Why did I love this book?
I love Patti Smith’s writing. It’s honest and beautiful. I love how she brings the beauty of her songwriting, the attention to language and sound, to her prose writing. And never to the diminishment of the story; in fact, most people might not even notice it, which is even more artful.
The beauty of Smith’s language simply makes the dream of the story more vivid. You enter a world reading this book. Or better yet, you time-travel and soul-jump into Patti Smith’s life with Robert Maplethorpe. But beyond the beauty of the writing is the humanity, the compassion and intelligence of Smith’s thoughts!
I know she helped Sam Shepard finish his manuscript for The Spy of the 1st Person, as he was dying of ALS, and I don’t think he would have trusted many others to do that.

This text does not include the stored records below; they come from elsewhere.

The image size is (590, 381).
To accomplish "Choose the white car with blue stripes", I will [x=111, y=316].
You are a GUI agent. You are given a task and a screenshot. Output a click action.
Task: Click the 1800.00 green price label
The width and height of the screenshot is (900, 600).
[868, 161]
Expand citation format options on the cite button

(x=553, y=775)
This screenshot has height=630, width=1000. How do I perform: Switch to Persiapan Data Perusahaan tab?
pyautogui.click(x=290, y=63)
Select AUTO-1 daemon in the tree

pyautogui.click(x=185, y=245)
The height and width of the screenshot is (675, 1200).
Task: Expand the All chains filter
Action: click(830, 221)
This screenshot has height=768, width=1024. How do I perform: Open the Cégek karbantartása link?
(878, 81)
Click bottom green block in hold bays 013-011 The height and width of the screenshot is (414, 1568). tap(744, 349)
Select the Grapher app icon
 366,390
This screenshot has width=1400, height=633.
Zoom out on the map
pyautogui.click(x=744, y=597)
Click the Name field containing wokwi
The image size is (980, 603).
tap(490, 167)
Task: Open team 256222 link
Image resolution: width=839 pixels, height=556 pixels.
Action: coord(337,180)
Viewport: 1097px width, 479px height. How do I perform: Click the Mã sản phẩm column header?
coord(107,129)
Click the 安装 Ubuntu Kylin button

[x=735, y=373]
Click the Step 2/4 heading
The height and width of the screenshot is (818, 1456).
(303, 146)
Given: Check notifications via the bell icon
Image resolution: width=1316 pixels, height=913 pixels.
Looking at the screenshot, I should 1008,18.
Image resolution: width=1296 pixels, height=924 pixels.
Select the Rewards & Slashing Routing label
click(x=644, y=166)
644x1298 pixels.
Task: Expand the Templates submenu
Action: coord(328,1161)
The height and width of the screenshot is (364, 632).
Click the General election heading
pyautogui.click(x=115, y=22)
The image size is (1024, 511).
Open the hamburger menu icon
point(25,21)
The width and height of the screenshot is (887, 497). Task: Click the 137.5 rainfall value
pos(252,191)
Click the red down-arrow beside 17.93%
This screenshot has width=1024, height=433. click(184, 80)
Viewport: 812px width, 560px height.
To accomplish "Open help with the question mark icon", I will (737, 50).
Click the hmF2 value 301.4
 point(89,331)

I can’t imagine anyone better to read at the end of the world.
15 authors picked Just Kids as one of their favorite books, and they share why you should read it.
WINNER OF THE NATIONAL BOOK AWARD
“Reading rocker Smith’s account of her relationship with photographer Robert Mapplethorpe, it’s hard not to believe in fate. How else to explain the chance encounter that threw them together, allowing both to blossom? Quirky and spellbinding.” -- People
It was the summer Coltrane died, the summer of love and riots, and the summer when a chance encounter in Brooklyn led two young people on a path of art, devotion, and initiation.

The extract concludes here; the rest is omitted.